### [ASSIGNMENT]
Each line of the data needs to be transcribed exactly.

### [Saved entries]
-=-=-

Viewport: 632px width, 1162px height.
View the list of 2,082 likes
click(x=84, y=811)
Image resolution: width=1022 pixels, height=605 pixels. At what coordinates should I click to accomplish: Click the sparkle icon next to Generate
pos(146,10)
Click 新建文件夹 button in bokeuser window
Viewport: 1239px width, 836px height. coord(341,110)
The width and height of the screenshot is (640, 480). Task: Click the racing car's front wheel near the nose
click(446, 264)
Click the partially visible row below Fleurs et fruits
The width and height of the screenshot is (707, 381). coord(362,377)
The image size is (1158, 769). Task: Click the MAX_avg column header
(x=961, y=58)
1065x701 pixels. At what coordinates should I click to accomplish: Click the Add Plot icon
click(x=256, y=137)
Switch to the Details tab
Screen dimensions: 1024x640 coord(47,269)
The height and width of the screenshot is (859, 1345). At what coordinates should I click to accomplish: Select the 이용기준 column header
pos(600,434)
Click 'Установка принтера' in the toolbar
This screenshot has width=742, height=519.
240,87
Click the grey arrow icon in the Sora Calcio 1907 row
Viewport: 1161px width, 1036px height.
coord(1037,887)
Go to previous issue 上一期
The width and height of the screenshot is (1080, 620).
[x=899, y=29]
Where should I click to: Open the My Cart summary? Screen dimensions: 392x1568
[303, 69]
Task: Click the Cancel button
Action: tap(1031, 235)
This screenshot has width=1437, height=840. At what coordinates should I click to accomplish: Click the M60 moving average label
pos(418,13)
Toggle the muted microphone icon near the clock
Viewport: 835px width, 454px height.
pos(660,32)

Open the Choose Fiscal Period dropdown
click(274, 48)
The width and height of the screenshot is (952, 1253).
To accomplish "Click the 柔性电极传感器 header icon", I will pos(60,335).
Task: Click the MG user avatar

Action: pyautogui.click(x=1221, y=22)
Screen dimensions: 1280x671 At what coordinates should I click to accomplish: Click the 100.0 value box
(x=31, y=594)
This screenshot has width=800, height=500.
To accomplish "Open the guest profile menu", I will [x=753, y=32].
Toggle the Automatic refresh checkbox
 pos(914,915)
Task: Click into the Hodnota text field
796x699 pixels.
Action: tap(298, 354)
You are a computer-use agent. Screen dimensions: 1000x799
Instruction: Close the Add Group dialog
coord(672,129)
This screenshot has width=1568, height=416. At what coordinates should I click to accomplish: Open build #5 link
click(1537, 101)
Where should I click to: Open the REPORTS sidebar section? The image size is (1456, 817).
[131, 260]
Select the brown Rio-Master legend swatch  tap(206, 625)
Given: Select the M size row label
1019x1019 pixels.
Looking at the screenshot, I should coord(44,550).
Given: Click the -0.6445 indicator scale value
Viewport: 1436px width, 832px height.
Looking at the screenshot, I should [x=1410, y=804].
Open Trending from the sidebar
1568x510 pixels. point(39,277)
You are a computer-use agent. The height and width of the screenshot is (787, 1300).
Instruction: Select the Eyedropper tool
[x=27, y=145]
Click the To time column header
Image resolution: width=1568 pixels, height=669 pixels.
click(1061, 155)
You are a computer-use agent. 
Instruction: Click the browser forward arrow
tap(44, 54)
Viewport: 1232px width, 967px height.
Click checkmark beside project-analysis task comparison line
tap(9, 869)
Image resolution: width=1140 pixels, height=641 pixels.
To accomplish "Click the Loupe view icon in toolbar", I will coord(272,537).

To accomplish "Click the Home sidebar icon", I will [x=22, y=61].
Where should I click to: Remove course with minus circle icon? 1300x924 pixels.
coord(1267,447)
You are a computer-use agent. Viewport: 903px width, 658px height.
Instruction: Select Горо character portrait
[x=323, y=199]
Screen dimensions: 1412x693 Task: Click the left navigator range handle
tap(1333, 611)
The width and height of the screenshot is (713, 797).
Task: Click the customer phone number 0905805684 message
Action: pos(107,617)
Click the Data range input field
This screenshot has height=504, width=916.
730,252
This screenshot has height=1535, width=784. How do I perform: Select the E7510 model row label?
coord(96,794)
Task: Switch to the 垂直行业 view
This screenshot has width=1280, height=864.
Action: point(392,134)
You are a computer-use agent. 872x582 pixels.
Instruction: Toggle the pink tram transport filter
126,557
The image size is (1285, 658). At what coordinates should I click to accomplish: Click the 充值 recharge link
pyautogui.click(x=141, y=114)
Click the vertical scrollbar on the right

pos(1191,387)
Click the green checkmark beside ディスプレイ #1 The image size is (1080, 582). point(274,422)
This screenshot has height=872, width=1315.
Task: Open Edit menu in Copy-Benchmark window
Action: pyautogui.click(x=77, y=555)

-=-=-

### [OUTPUT]
Viewport: 632px width, 1162px height.
View the list of 2,082 likes
click(x=84, y=811)
Image resolution: width=1022 pixels, height=605 pixels. At what coordinates should I click to accomplish: Click the sparkle icon next to Generate
pos(146,10)
Click 新建文件夹 button in bokeuser window
Viewport: 1239px width, 836px height. coord(341,110)
The width and height of the screenshot is (640, 480). Task: Click the racing car's front wheel near the nose
click(446, 264)
Click the partially visible row below Fleurs et fruits
The width and height of the screenshot is (707, 381). coord(362,377)
The image size is (1158, 769). Task: Click the MAX_avg column header
(x=961, y=58)
1065x701 pixels. At what coordinates should I click to accomplish: Click the Add Plot icon
click(x=256, y=137)
Switch to the Details tab
Screen dimensions: 1024x640 coord(47,269)
The height and width of the screenshot is (859, 1345). At what coordinates should I click to accomplish: Select the 이용기준 column header
pos(600,434)
Click 'Установка принтера' in the toolbar
This screenshot has width=742, height=519.
240,87
Click the grey arrow icon in the Sora Calcio 1907 row
Viewport: 1161px width, 1036px height.
coord(1037,887)
Go to previous issue 上一期
The width and height of the screenshot is (1080, 620).
[x=899, y=29]
Where should I click to: Open the My Cart summary? Screen dimensions: 392x1568
[303, 69]
Task: Click the Cancel button
Action: tap(1031, 235)
This screenshot has width=1437, height=840. At what coordinates should I click to accomplish: Click the M60 moving average label
pos(418,13)
Toggle the muted microphone icon near the clock
Viewport: 835px width, 454px height.
pos(660,32)

Open the Choose Fiscal Period dropdown
click(274, 48)
The width and height of the screenshot is (952, 1253).
To accomplish "Click the 柔性电极传感器 header icon", I will pos(60,335).
Task: Click the MG user avatar

Action: pyautogui.click(x=1221, y=22)
Screen dimensions: 1280x671 At what coordinates should I click to accomplish: Click the 100.0 value box
(x=31, y=594)
This screenshot has width=800, height=500.
To accomplish "Open the guest profile menu", I will [x=753, y=32].
Toggle the Automatic refresh checkbox
 pos(914,915)
Task: Click into the Hodnota text field
796x699 pixels.
Action: tap(298, 354)
You are a computer-use agent. Screen dimensions: 1000x799
Instruction: Close the Add Group dialog
coord(672,129)
This screenshot has width=1568, height=416. At what coordinates should I click to accomplish: Open build #5 link
click(1537, 101)
Where should I click to: Open the REPORTS sidebar section? The image size is (1456, 817).
[131, 260]
Select the brown Rio-Master legend swatch  tap(206, 625)
Given: Select the M size row label
1019x1019 pixels.
Looking at the screenshot, I should coord(44,550).
Given: Click the -0.6445 indicator scale value
Viewport: 1436px width, 832px height.
Looking at the screenshot, I should [x=1410, y=804].
Open Trending from the sidebar
1568x510 pixels. point(39,277)
You are a computer-use agent. The height and width of the screenshot is (787, 1300).
Instruction: Select the Eyedropper tool
[x=27, y=145]
Click the To time column header
Image resolution: width=1568 pixels, height=669 pixels.
click(1061, 155)
You are a computer-use agent. 
Instruction: Click the browser forward arrow
tap(44, 54)
Viewport: 1232px width, 967px height.
Click checkmark beside project-analysis task comparison line
tap(9, 869)
Image resolution: width=1140 pixels, height=641 pixels.
To accomplish "Click the Loupe view icon in toolbar", I will coord(272,537).

To accomplish "Click the Home sidebar icon", I will [x=22, y=61].
Where should I click to: Remove course with minus circle icon? 1300x924 pixels.
coord(1267,447)
You are a computer-use agent. Viewport: 903px width, 658px height.
Instruction: Select Горо character portrait
[x=323, y=199]
Screen dimensions: 1412x693 Task: Click the left navigator range handle
tap(1333, 611)
The width and height of the screenshot is (713, 797).
Task: Click the customer phone number 0905805684 message
Action: pos(107,617)
Click the Data range input field
This screenshot has height=504, width=916.
730,252
This screenshot has height=1535, width=784. How do I perform: Select the E7510 model row label?
coord(96,794)
Task: Switch to the 垂直行业 view
This screenshot has width=1280, height=864.
Action: point(392,134)
You are a computer-use agent. 872x582 pixels.
Instruction: Toggle the pink tram transport filter
126,557
The image size is (1285, 658). At what coordinates should I click to accomplish: Click the 充值 recharge link
pyautogui.click(x=141, y=114)
Click the vertical scrollbar on the right

pos(1191,387)
Click the green checkmark beside ディスプレイ #1 The image size is (1080, 582). point(274,422)
This screenshot has height=872, width=1315.
Task: Open Edit menu in Copy-Benchmark window
Action: pyautogui.click(x=77, y=555)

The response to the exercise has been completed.